• Work to complete: Give back exactly the line that contains "Click the Водитель" and all the lines after it in the records below, to the very last, with no other output.

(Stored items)
---*---
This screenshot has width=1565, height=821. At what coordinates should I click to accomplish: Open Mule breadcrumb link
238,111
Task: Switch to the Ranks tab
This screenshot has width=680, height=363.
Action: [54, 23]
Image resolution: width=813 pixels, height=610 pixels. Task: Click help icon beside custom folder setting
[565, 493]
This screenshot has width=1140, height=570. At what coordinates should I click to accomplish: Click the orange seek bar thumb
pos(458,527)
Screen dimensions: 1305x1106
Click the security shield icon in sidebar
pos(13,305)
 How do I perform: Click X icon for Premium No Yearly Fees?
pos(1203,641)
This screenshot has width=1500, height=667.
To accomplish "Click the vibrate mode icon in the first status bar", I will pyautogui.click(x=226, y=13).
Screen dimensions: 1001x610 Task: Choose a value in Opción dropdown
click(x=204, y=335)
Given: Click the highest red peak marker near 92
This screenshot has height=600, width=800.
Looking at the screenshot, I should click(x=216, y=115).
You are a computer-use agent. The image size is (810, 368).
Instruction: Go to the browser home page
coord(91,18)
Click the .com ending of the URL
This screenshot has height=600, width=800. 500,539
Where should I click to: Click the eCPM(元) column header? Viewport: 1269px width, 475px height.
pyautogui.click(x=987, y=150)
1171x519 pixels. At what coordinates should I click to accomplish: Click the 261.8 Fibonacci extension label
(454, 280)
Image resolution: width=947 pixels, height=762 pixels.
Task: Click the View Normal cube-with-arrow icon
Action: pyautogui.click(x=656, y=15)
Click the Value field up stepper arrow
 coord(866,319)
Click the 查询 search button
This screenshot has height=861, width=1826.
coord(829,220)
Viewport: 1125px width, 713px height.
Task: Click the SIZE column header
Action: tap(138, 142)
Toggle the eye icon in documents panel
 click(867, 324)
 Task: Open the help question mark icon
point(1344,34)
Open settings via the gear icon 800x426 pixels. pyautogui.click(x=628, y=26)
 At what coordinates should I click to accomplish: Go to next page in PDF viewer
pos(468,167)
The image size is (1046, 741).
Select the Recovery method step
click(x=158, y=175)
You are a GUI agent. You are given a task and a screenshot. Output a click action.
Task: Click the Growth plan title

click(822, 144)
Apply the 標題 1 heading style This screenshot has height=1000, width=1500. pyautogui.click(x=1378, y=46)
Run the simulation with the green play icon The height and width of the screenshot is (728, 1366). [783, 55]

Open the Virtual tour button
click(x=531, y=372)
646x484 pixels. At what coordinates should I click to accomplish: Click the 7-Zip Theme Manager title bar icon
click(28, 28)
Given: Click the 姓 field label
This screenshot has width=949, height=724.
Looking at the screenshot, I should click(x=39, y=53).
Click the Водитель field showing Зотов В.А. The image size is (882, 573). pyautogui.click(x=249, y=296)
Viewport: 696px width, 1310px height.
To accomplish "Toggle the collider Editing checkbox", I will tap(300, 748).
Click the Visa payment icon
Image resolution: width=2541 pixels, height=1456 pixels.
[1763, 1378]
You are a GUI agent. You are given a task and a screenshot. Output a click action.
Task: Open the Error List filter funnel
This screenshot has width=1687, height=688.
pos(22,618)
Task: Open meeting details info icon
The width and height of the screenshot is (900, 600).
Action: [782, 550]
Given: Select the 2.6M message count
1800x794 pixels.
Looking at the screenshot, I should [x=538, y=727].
---*---
• Written answer:
Click the Водитель field showing Зотов В.А. The image size is (882, 573). pyautogui.click(x=249, y=296)
Viewport: 696px width, 1310px height.
To accomplish "Toggle the collider Editing checkbox", I will tap(300, 748).
Click the Visa payment icon
Image resolution: width=2541 pixels, height=1456 pixels.
[1763, 1378]
You are a GUI agent. You are given a task and a screenshot. Output a click action.
Task: Open the Error List filter funnel
This screenshot has width=1687, height=688.
pos(22,618)
Task: Open meeting details info icon
The width and height of the screenshot is (900, 600).
Action: [782, 550]
Given: Select the 2.6M message count
1800x794 pixels.
Looking at the screenshot, I should [x=538, y=727].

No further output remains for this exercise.